At eight months following her injury the patient's residual neurological deficit consisted of a left-sided hemiplegia as a result of the closed head injury. She is currently an independent ambulator and has returned to school to complete her studies that were abruptly halted by the accident. She has no neck symptoms and a repeat MRI reveals a normal spinal cord at the cervical-medullary junction.(Figure 5)

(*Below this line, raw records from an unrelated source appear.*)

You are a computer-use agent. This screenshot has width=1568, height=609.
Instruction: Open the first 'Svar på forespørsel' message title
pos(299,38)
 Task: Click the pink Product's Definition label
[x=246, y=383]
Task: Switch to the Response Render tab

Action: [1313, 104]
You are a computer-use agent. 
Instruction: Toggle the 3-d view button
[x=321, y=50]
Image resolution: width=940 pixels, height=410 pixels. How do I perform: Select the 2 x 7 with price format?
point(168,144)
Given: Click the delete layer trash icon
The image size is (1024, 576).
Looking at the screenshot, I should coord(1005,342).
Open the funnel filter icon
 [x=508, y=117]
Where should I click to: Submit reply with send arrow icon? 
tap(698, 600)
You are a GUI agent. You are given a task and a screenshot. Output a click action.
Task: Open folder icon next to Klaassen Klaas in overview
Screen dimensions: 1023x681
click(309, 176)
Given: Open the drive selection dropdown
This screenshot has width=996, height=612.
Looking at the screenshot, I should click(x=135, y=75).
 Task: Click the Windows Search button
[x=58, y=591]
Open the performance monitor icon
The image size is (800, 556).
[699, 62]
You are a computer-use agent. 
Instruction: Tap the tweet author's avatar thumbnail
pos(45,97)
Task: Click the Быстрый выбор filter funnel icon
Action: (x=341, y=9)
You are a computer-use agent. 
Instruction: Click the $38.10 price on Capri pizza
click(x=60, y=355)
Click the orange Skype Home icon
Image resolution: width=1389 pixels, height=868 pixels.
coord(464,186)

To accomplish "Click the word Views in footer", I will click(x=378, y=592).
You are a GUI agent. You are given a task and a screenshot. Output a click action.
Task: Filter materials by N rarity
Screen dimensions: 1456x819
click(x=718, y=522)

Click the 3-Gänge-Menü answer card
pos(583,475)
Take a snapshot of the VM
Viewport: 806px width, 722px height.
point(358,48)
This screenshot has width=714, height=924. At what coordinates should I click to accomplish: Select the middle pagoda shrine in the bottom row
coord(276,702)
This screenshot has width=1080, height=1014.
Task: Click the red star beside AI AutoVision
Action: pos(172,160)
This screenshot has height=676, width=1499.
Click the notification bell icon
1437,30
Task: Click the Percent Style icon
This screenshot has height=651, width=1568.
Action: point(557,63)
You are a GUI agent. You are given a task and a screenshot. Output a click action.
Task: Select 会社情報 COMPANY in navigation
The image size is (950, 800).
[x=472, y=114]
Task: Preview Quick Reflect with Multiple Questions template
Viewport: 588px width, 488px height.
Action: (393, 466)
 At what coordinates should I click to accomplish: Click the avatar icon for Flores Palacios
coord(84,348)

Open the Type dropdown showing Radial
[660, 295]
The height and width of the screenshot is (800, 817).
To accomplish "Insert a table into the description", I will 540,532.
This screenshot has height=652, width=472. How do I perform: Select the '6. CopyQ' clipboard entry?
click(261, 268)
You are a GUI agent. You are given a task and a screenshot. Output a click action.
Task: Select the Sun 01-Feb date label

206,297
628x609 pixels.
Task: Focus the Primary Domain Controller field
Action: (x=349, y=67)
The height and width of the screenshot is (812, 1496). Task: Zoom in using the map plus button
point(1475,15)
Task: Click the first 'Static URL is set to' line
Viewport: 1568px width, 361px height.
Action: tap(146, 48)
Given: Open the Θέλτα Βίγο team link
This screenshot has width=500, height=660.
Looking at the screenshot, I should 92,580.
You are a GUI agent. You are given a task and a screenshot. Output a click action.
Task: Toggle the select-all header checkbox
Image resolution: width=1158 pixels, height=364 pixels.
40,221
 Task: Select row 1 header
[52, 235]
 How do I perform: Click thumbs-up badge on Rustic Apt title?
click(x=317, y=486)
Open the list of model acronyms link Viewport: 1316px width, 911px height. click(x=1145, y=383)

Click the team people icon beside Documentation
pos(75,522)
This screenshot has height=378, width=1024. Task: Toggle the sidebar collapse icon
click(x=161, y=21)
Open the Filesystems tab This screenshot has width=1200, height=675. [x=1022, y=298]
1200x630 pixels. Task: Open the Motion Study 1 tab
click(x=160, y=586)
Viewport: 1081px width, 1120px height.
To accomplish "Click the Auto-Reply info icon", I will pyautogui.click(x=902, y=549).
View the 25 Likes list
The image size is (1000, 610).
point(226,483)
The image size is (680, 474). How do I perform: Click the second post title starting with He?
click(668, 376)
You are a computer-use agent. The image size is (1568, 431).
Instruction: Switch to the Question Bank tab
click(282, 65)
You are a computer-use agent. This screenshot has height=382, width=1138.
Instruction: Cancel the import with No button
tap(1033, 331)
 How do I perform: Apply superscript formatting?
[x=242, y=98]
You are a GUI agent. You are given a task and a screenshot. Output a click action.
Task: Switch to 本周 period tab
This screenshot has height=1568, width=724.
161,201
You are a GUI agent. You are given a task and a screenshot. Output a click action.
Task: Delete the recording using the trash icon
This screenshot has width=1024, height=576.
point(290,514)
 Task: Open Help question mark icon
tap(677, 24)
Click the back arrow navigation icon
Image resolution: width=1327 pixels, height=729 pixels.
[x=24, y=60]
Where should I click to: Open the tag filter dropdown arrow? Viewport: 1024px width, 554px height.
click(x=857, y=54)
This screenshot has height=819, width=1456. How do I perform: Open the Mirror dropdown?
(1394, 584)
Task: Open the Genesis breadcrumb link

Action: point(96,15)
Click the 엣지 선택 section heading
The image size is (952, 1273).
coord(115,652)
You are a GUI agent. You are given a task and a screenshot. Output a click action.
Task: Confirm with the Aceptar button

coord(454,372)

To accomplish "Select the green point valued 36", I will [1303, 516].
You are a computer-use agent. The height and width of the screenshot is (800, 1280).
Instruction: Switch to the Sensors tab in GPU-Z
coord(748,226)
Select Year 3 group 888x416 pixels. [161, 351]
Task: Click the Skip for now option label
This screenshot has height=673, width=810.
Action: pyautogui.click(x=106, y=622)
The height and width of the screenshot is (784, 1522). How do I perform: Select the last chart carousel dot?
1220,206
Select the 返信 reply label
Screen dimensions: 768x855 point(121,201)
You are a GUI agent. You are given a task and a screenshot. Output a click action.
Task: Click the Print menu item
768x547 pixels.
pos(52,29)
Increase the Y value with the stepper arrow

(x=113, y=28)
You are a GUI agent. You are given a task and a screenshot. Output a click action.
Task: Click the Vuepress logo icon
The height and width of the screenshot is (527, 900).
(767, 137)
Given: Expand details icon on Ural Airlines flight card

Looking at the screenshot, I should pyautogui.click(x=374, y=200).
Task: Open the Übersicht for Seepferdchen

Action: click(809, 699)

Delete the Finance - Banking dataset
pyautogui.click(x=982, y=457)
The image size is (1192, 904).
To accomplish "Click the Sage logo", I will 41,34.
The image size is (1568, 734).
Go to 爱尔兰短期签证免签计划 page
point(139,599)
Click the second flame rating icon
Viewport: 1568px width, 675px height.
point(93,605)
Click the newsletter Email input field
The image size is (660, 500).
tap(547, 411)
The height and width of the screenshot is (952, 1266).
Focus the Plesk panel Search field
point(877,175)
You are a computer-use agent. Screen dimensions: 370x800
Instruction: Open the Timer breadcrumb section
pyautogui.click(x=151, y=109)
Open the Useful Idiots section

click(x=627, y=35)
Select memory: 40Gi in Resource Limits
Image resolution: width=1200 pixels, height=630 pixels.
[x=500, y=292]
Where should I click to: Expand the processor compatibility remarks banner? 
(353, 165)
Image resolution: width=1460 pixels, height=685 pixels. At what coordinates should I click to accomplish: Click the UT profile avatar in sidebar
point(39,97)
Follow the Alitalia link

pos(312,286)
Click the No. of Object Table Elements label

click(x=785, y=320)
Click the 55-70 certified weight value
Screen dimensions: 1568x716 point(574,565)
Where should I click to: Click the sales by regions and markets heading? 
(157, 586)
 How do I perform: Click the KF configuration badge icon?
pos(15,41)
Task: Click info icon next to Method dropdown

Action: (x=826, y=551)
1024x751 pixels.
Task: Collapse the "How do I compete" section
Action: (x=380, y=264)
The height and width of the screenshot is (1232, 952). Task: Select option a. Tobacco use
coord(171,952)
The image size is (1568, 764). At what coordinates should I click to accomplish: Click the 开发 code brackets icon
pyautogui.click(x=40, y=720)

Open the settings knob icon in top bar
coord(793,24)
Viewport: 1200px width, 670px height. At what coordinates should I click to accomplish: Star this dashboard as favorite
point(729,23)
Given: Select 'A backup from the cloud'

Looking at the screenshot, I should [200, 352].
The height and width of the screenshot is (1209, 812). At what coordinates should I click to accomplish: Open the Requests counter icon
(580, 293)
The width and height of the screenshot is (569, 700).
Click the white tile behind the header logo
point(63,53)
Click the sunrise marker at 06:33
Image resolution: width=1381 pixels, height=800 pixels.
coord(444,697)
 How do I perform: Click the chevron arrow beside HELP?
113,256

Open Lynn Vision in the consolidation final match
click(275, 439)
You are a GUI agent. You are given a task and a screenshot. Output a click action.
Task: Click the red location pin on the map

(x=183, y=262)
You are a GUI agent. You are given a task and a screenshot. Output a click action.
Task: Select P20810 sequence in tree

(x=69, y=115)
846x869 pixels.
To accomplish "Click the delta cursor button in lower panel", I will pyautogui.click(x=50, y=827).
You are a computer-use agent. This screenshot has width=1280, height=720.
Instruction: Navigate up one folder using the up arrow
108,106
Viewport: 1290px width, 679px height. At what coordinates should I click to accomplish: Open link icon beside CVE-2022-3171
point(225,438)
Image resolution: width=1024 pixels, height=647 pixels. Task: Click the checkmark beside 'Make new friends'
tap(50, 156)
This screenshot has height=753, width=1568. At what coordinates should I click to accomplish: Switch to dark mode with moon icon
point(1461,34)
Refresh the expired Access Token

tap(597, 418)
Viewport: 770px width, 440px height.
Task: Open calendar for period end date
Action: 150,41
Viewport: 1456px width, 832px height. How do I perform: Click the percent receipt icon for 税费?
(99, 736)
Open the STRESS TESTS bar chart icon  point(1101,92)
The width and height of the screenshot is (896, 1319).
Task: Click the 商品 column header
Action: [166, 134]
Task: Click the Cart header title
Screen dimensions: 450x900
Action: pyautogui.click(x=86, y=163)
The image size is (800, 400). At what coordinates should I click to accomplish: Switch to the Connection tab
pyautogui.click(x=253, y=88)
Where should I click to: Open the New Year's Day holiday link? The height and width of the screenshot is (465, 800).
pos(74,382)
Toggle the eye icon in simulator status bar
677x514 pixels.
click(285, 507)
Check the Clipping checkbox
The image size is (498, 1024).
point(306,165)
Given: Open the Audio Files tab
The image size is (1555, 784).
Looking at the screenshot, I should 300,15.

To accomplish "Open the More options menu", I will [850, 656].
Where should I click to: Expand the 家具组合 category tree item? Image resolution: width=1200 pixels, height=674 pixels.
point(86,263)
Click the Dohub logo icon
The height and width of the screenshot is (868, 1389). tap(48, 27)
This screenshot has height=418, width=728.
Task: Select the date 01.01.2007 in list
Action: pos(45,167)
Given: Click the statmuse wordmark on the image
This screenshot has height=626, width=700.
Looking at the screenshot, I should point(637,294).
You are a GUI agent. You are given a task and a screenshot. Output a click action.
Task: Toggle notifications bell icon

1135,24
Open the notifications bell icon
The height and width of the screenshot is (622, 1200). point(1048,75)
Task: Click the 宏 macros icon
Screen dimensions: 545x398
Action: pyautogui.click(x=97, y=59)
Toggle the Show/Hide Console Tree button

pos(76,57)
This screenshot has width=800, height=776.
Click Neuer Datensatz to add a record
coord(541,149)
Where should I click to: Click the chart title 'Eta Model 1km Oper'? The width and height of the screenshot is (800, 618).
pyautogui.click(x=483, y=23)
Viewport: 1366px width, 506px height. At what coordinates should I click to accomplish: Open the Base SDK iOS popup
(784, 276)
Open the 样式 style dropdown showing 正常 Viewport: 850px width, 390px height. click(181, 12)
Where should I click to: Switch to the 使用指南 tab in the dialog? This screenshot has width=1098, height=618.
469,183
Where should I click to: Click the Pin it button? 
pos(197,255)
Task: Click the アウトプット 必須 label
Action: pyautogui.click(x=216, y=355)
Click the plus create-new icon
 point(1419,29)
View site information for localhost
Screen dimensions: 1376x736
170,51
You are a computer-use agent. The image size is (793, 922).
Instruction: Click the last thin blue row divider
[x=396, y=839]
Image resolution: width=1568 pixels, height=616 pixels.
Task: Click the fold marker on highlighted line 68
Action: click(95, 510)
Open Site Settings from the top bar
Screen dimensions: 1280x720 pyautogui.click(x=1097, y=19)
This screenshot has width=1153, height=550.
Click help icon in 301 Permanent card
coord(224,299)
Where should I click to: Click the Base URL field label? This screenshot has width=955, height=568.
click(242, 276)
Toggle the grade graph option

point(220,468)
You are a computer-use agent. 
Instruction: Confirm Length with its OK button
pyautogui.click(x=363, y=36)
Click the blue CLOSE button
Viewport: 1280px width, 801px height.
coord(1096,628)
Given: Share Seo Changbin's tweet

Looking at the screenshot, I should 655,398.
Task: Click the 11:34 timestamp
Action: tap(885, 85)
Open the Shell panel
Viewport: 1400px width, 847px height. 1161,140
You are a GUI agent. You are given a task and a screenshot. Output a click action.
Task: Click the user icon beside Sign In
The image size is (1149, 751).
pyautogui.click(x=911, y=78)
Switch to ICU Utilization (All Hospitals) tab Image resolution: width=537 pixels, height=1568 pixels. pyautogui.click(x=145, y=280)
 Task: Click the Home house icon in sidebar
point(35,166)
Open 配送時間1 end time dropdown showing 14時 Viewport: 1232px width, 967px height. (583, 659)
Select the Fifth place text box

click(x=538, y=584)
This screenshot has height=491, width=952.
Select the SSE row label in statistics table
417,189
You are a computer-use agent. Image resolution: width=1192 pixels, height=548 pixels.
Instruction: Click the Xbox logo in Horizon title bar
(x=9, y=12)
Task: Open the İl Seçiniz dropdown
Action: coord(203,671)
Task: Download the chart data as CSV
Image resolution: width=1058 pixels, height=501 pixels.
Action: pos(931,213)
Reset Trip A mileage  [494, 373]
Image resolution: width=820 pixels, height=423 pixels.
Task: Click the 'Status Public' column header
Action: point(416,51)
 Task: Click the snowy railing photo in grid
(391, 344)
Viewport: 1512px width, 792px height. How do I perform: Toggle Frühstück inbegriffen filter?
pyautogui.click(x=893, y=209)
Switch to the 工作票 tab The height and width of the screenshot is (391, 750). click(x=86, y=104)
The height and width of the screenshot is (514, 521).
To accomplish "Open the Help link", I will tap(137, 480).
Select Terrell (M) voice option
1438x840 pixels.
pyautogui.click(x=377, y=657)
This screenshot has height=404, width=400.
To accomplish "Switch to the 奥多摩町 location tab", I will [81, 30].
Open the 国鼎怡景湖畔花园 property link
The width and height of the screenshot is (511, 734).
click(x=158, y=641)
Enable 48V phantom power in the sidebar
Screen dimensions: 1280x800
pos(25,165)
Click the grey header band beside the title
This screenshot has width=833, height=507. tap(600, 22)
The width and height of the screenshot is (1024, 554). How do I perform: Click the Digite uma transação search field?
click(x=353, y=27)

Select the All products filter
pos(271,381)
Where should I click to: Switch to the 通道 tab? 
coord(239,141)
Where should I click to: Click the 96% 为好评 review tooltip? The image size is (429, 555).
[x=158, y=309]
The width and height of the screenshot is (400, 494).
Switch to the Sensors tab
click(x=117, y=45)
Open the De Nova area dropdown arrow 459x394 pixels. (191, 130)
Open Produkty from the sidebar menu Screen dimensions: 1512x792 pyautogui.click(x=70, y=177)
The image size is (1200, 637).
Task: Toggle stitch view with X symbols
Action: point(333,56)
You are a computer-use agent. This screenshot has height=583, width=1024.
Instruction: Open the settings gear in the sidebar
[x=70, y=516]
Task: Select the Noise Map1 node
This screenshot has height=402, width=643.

Occipital cervical dissociation or dislocation is rare in the surviving trauma patient. These injuries are usually associated with high cervical cord injury followed by death. The injury is highly unstable. In our case, radiographs taken one hour apart in the intensive care unit show evidence of translation of the cranium on the atlas of 3-4 mm as a result of changes in positioning while lying supine in bed with a collar "immobilizing" the spine. A stabilization procedure is necessary and should be done on an urgent basis to prevent further injury to the neurological structures of the craniocervical junction. In our patient, the closed head injury confounded our ability to assess the neurological status of the cord as well as the ultimate prognosis of the individual. In these circumstances, an aggressive approach is warranted provided the patient has haemodynamic and pulmonary system stability.
Stabilization consisting of occipital cervical plating provided optimal stability and early mobilization of the patient. Fusion provided permanent stability.
Figure 1: Lateral cervical spine x-ray demonstrating gap between the occipital condyles and the superior articular surface of the atlas.
Figure 2: Sagital and coronal reconstructions of CT of occipital cervical junction. Note the non-conguity of the joint and the subluxation of the occiput anteriorly.
Figure 3: Sagital MRI of upper cervical spine.
Figure 4: Lateral cervical spine x-ray demonstrating stabilization of the occipital-cervical junction and prescence of bone fusion posteriorly spanning the construct. Reduction of occipital condyles is noted.
Figure 5: Sagital MRI 10 months post injury demonstrating normal cord signals in cervicomedullary junction.